For this demo, we will use the [MIT Restaurant Corpus](https://groups.csail.mit.edu/sls/downloads/restaurant/) -- a dataset of transcriptions of spoken utterances about restaurants.

The dataset has following entity types:

* 'B-Rating'
* 'I-Rating',
* 'B-Amenity',
* 'I-Amenity',
* 'B-Location',
* 'I-Location',
* 'B-Restaurant_Name',
* 'I-Restaurant_Name',
* 'B-Price',
* 'B-Hours',
* 'I-Hours',
* 'B-Dish',
* 'I-Dish',
* 'B-Cuisine',
* 'I-Price',
* 'I-Cuisine'

Let us load the dataset and see what are we working with.

In [1]:
with open('sent_train', 'r') as train_sent_file:
  train_sentences = train_sent_file.readlines()
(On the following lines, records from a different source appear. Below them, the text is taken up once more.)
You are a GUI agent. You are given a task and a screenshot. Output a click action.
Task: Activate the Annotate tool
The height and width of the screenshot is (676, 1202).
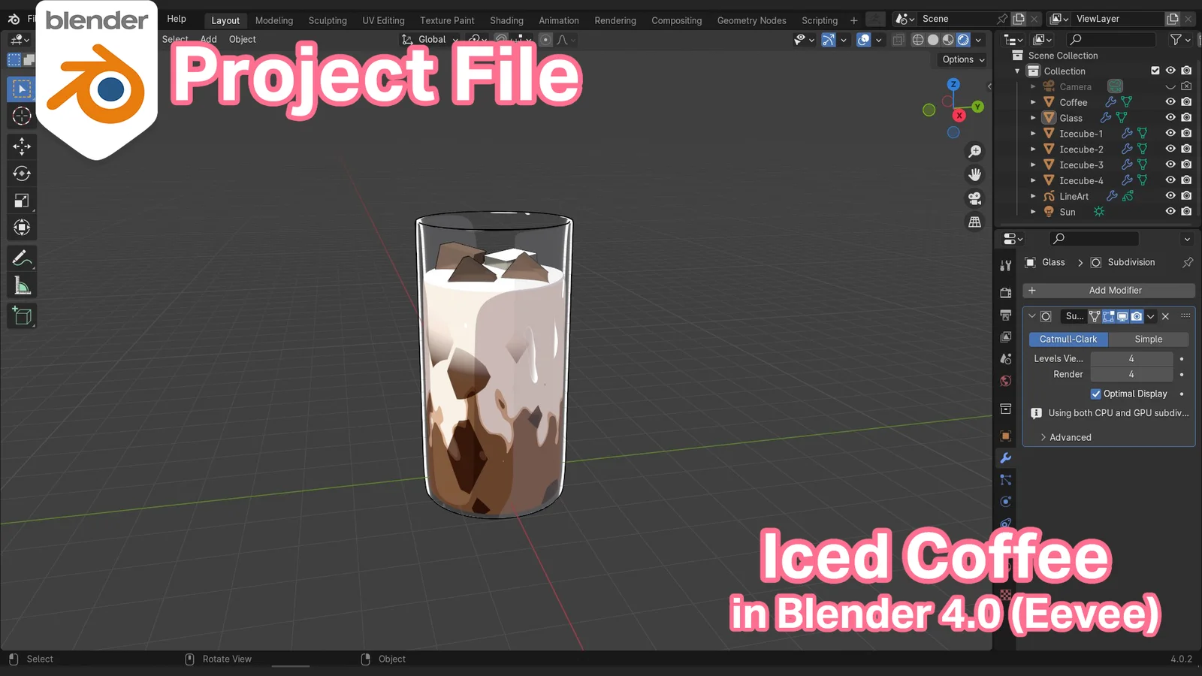coord(22,259)
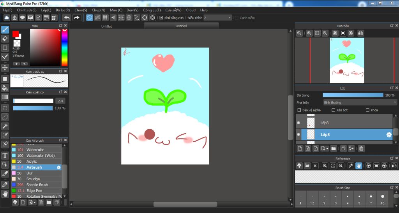Select the Watercolor (Wet) brush
The height and width of the screenshot is (213, 399).
40,155
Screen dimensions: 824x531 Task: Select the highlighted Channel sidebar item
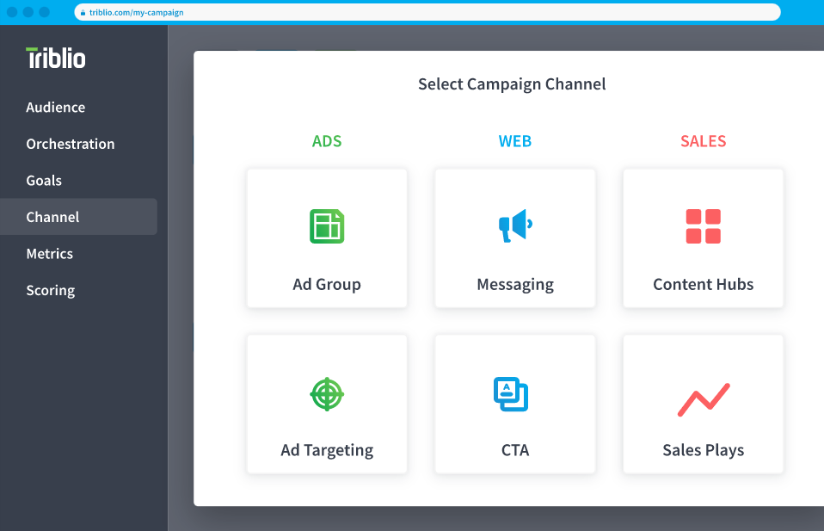(x=53, y=217)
with open('label_train', 'r') as train_labels_file:
  train_labels = train_labels_file.readlines()

with open('sent_test', 'r') as test_sent_file:
  test_sentences = test_sent_file.readlines()

with open('label_test', 'r') as test_labels_file:
  test_labels = test_labels_file.readlines()


In [3]:
train_sentences[:10]

['2 start restaurants with inside dining \n',
 '34 \n',
 '5 star resturants in my town \n',
 '98 hong kong restaurant reasonable prices \n',
 'a great lunch spot but open till 2 a m passims kitchen \n',
 'a place that serves soft serve ice cream \n',
 'a restaurant that is good for groups \n',
 'a salad would make my day \n',
 'a smoothie would hit the spot \n',
 'a steak would be nice \n']

In [4]:
train_labels[:10]

['B-Rating I-Rating O O B-Amenity I-Amenity \n',
 'O \n',
 'B-Rating I-Rating O B-Location I-Location I-Location \n',
 'O B-Restaurant_Name I-Restaurant_Name O B-Price O \n',
 'O O O O O B-Hours I-Hours I-Hours I-Hours I-Hours B-Restaurant_Name I-Restaurant_Name \n',
 'O O O O B-Dish I-Dish I-Dish I-Dish \n',
 'O O O O B-Rating B-Amenity I-Amenity \n',
 'O B-Dish O O O O \n',
 'O B-Cuisine O O O O \n',
 'O B-Dish O O O \n']

In [5]:
import spacy

Let us see some example data points.

In [None]:
# Print the 6th sentence in the test set i.e. index value 5.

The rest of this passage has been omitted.